Né en 1932 à Bourget, petit village francophone proche d’Ottawa, M. Giroux a passé la majeure partie de sa vie dans l’éducation. Très jeune déjà, son oreille n’était jamais bien loin d’un poste de radio. C’est à l’âge de 19 ans qu’il commence à enseigner, après l’obtention de son brevet d’enseignement. « J’étais trop pauvre pour passer le baccalauréat », dit-il. De belles années qui l’ont amené à viser plus haut, puisqu’il s’est par la suite inscrit à l’Université d’Ottawa par correspondance, dans le but d’obtenir ce fameux bac qu’il décrochera en 1960. Il poursuit ensuite sur sa lancée avec une maîtrise en éducation à l’Université de Toronto, qui lui permet de devenir inspecteur d’école, après avoir réussi son examen haut la main. 

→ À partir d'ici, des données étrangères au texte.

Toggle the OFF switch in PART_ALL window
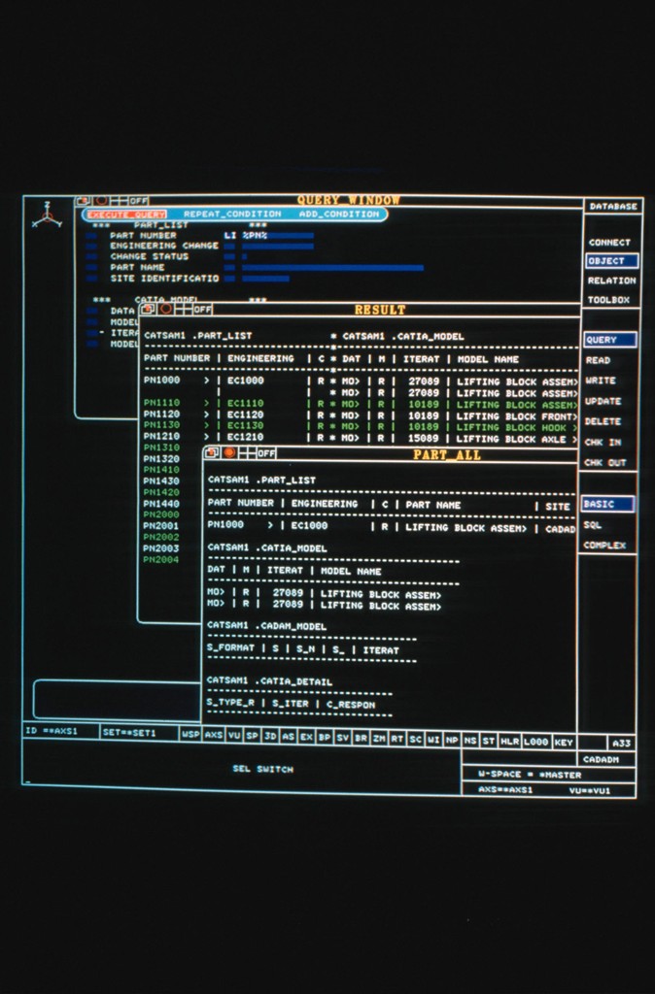 tap(266, 453)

C’est en 1964 que Marc-Yvain Giroux emménage à Welland pour enseigner le français. Il devient quelques années plus tard directeur d’une importante école élémentaire. Malgré cette charge importante, il continue inlassablement ses études : « Je prenais deux jours par semaine pour étudier. Je n’avais pas le temps d’aller au cinéma. », raconte-t-il avec humour. Il termine finalement sa carrière en occupant le poste d’intendant et de surintendant des écoles de langue française en 1972, toujours dans le Niagara. Un amour inconditionnel de sa langue et de sa culture qu’il s’est attelé à disséminer autour de lui. En dehors des salles de classe, un seul dispositif pouvait à l’époque faire vivre la culture française en Ontario : la radio.

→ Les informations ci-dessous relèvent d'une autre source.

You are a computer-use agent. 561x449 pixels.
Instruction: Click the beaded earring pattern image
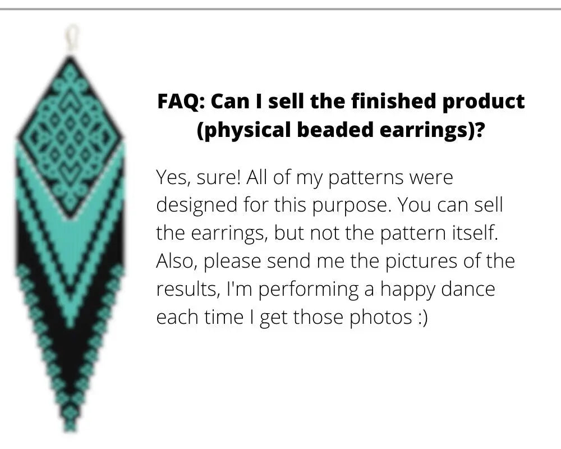pyautogui.click(x=70, y=236)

« Quand j’étais jeune, j’écoutais la radio de Montréal, explique-t-il. Quand je suis arrivé à Welland, il n’y avait aucune radio française, alors qu’il y avait sur place une grosse communauté francophone qui venait du nord de l’Ontario, du Nouveau-Brunswick et du Québec ». Cette injustice sonore a donc poussé M. Giroux à créer l’Association de la radio-télévision française du Sud de l’Ontario (ARTF) avec plusieurs personnes. Une abréviation à mettre en corrélation avec l’Office de radiodiffusion-télévision française (ORTF), qui faisait grand bruit à l’époque en Europe.

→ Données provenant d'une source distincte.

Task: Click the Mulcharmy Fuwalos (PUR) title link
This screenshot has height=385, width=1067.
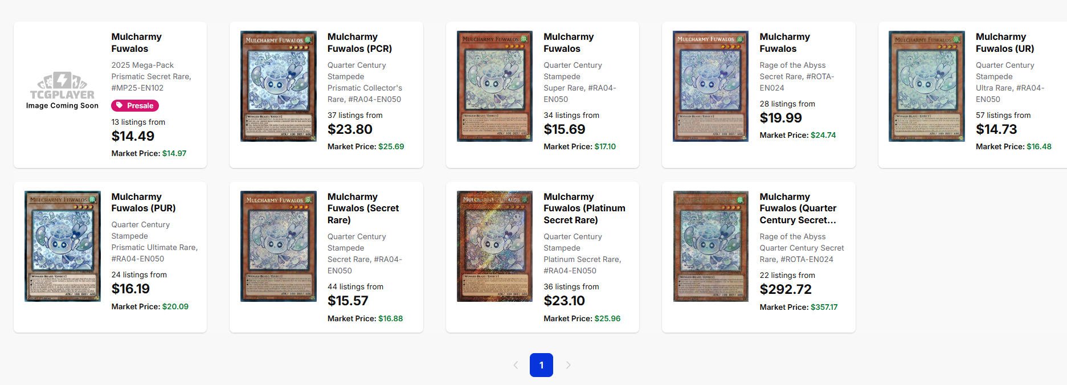Action: (143, 202)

Deux stations anglophones de Radio-Canada à Toronto étaient alors en service, dont une était inusitée affirme-t-il : « On s’est dit qu’ils pouvaient nous en donner une. Ils n’avaient pas besoin d’en avoir deux ». Le soutien de la population de Welland à la création d’une radio francophone en Ontario fut immédiat : « On voulait faire respecter notre droit. Nous ne demandions pas une faveur, ajoute-t-il. Nous avons obtenu une pétition de 3000 signatures. Des milliers de lettres ont été envoyées à Radio-Canada ». Beaucoup d’anglophones appuyaient également leur démarche, principalement pour se faire l’oreille à la musique de la langue française.

Au total, trois longues années de lutte furent nécessaires avant que ce projet d’une vie ne finisse par aboutir. « Nous sommes partis en délégation à Ottawa, poursuit Marc-Yvain Giroux, et nous avons fait une conférence de presse en anglais et en français avant de rencontrer des membres du gouvernement libéral de l’époque. Des gens comme M. Martin et M. Lamontagne. Ils étaient tous en faveur! Puis on a rencontré le président de Radio-Canada et on a gagné notre cause, dit-il fièrement. C’est une belle histoire qui s’est bien finie, comme dans les contes de Perrault ».

Il explique cet attachement à la radio par sa volonté de sauvegarde de la culture française : « Il fallait qu’elle survive à l’influence américaine et il fallait le faire pour nos élèves. Les ondes en provenance de Buffalo remplissaient l’espace ». Selon lui, la radio est une forme d’éducation très efficace : « Même quand je travaille dans mon jardin, j’ai ma radio, je m’instruis. »

Il s’accorde à dire que la technologie moderne donne beaucoup de compétition mais il y aura toujours un besoin pour une bonne radio. « Aujourd’hui, on est heureux de célébrer ce 50e anniversaire et on a des chances de voir le budget de Radio-Canada augmenter », dit-il avec optimisme.

L’avenir de la radio en Ontario passe pour lui par la décentralisation. « S’ils ont le budget nécessaire, il faudrait qu’on décentralise, qu’il y ait plus de correspondants dans les régions. Bénévoles et rémunérés.», demande-t-il avec énergie.